(Extracted data entries)
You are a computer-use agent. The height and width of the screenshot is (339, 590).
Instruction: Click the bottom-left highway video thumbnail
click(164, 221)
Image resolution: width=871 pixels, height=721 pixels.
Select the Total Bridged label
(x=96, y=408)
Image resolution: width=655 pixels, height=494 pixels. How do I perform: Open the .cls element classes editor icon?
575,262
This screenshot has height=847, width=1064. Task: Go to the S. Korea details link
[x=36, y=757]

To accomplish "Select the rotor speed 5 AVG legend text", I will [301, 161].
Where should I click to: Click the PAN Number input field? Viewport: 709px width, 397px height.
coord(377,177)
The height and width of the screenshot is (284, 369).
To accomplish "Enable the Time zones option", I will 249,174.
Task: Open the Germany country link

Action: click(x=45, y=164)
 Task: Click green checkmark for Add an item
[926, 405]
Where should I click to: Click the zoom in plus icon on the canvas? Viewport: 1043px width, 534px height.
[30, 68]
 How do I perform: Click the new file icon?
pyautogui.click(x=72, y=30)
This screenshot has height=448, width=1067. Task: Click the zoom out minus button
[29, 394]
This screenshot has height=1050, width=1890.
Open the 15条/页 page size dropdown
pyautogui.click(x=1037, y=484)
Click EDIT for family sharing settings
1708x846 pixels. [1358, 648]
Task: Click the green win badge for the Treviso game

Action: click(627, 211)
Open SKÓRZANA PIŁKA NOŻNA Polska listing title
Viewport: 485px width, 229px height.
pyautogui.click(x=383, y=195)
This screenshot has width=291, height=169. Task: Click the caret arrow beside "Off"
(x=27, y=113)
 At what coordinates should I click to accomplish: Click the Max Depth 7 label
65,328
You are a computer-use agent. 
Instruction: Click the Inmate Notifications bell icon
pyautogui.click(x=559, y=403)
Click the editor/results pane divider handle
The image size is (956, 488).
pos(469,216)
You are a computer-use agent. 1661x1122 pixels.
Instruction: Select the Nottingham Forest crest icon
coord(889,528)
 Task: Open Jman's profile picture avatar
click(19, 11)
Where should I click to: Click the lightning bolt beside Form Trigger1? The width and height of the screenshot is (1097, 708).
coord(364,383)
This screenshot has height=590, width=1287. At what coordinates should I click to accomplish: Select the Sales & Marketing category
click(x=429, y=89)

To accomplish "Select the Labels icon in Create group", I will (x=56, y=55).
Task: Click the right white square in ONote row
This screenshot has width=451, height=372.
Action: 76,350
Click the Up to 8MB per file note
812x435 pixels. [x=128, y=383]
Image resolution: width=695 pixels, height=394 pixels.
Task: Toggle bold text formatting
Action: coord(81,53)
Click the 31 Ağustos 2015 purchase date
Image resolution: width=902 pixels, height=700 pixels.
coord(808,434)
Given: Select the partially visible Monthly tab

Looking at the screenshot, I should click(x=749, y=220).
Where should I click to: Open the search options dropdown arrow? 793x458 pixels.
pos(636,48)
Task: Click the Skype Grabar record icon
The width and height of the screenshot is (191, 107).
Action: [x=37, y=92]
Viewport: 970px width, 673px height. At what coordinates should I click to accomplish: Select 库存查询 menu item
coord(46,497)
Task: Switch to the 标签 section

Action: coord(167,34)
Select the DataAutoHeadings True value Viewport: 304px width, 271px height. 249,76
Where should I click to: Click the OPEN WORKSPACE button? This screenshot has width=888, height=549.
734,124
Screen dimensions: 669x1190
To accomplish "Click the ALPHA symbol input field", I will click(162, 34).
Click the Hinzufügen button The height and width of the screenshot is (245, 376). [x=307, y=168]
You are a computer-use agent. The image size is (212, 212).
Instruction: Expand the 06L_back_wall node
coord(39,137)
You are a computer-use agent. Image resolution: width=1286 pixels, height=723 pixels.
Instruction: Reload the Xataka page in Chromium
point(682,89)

◆ **DIRECTIONS FOR THIS TASK**: Count the lines in the data above that include the word "pixels", and reply with the number only.

◆ **PROBLEM SOLUTION**: 9